(Excerpt from a dataset)

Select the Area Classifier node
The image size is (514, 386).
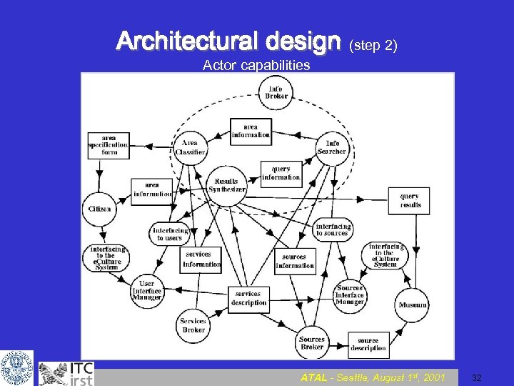pyautogui.click(x=190, y=147)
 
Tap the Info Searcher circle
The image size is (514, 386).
pyautogui.click(x=332, y=147)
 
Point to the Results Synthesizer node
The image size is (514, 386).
pyautogui.click(x=227, y=186)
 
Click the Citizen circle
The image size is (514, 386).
pyautogui.click(x=100, y=209)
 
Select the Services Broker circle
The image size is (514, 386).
pyautogui.click(x=193, y=326)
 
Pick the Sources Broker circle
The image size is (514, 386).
pyautogui.click(x=312, y=343)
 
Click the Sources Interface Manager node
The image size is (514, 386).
pyautogui.click(x=350, y=295)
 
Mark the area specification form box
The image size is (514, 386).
pyautogui.click(x=109, y=145)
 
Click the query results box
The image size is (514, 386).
pyautogui.click(x=410, y=201)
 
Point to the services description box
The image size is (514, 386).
pyautogui.click(x=248, y=298)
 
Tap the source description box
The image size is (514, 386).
pyautogui.click(x=368, y=345)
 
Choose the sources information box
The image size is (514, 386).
pyautogui.click(x=294, y=261)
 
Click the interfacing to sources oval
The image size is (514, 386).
pyautogui.click(x=333, y=230)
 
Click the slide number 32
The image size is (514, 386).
pyautogui.click(x=478, y=377)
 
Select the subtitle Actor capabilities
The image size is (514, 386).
pyautogui.click(x=256, y=66)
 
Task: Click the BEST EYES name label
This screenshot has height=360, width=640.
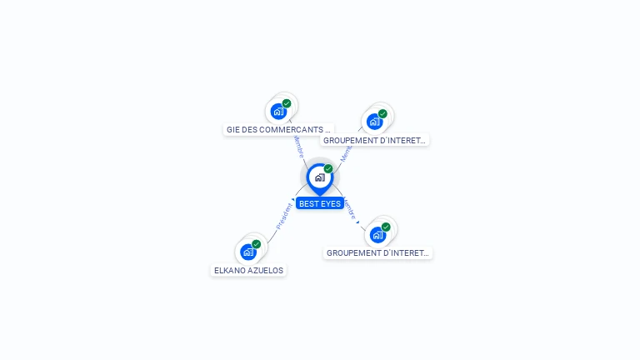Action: pos(320,203)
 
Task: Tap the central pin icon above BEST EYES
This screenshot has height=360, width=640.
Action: pos(319,178)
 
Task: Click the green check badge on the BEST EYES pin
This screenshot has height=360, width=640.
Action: pos(328,169)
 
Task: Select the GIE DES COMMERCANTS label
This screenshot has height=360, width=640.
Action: pos(278,129)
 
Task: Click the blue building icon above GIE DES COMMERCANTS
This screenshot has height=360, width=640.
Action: pos(278,112)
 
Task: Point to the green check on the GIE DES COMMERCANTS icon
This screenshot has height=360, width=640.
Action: pos(287,103)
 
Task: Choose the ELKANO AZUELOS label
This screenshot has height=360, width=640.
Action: pos(248,270)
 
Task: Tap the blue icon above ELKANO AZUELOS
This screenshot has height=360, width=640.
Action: pos(248,252)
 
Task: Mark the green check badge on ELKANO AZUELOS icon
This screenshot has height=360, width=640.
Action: pos(257,244)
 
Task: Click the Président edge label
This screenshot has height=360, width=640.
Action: pos(283,216)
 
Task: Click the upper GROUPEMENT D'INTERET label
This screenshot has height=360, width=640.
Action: pos(374,140)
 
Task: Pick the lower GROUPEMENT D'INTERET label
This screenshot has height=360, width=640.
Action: pos(378,252)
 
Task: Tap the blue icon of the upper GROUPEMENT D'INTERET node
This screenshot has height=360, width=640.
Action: pos(374,122)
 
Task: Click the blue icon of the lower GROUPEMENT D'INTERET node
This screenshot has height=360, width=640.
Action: pos(378,234)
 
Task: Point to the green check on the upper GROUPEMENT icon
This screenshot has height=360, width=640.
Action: pos(382,114)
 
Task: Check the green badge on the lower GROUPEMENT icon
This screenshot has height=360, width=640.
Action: pos(386,227)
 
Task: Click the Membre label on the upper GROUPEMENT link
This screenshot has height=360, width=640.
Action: pos(346,153)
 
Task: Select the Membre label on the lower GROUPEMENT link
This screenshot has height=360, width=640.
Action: pos(351,208)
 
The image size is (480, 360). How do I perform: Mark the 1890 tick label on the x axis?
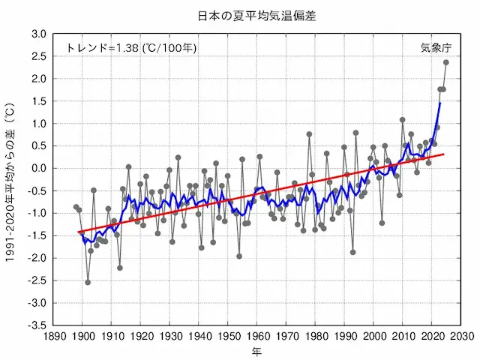coord(53,337)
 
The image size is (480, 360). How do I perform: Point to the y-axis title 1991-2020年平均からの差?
coord(11,180)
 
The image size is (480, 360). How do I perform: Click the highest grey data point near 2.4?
coord(446,62)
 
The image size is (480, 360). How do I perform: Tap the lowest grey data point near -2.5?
coord(88,282)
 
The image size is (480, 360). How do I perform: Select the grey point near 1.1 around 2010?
coord(403,119)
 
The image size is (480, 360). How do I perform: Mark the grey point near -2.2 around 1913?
coord(120,268)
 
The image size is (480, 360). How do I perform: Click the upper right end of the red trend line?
coord(443,154)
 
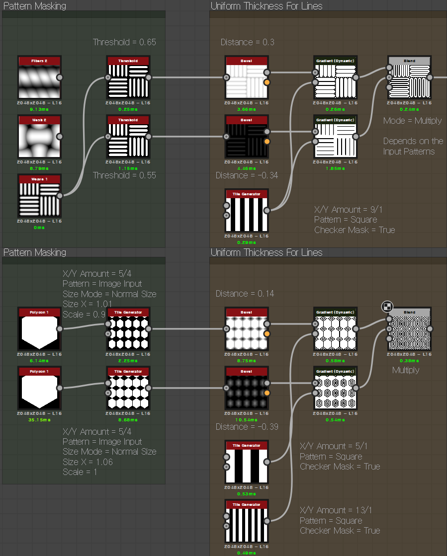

**THE EXERCISE:**
Render the records as a Markdown table with the columns No. and Line, one numbered row per line and no blank lines. Begin at the line that contains "Task: Check the", stop after the line that contains "coord(120,268)", and leave out the pictures.

**SOLUTION TO THIS TASK:**
| No. | Line |
|---|---|
| 1 | Task: Check the green badge on the lower GROUPEMENT icon |
| 2 | This screenshot has height=360, width=640. |
| 3 | Action: pos(386,227) |
| 4 | Task: Click the Membre label on the upper GROUPEMENT link |
| 5 | This screenshot has height=360, width=640. |
| 6 | Action: pos(346,153) |
| 7 | Task: Select the Membre label on the lower GROUPEMENT link |
| 8 | This screenshot has height=360, width=640. |
| 9 | Action: pos(351,208) |
| 10 | The image size is (480, 360). How do I perform: Mark the 1890 tick label on the x axis? |
| 11 | coord(53,337) |
| 12 | The image size is (480, 360). How do I perform: Point to the y-axis title 1991-2020年平均からの差? |
| 13 | coord(11,180) |
| 14 | The image size is (480, 360). How do I perform: Click the highest grey data point near 2.4? |
| 15 | coord(446,62) |
| 16 | The image size is (480, 360). How do I perform: Tap the lowest grey data point near -2.5? |
| 17 | coord(88,282) |
| 18 | The image size is (480, 360). How do I perform: Select the grey point near 1.1 around 2010? |
| 19 | coord(403,119) |
| 20 | The image size is (480, 360). How do I perform: Mark the grey point near -2.2 around 1913? |
| 21 | coord(120,268) |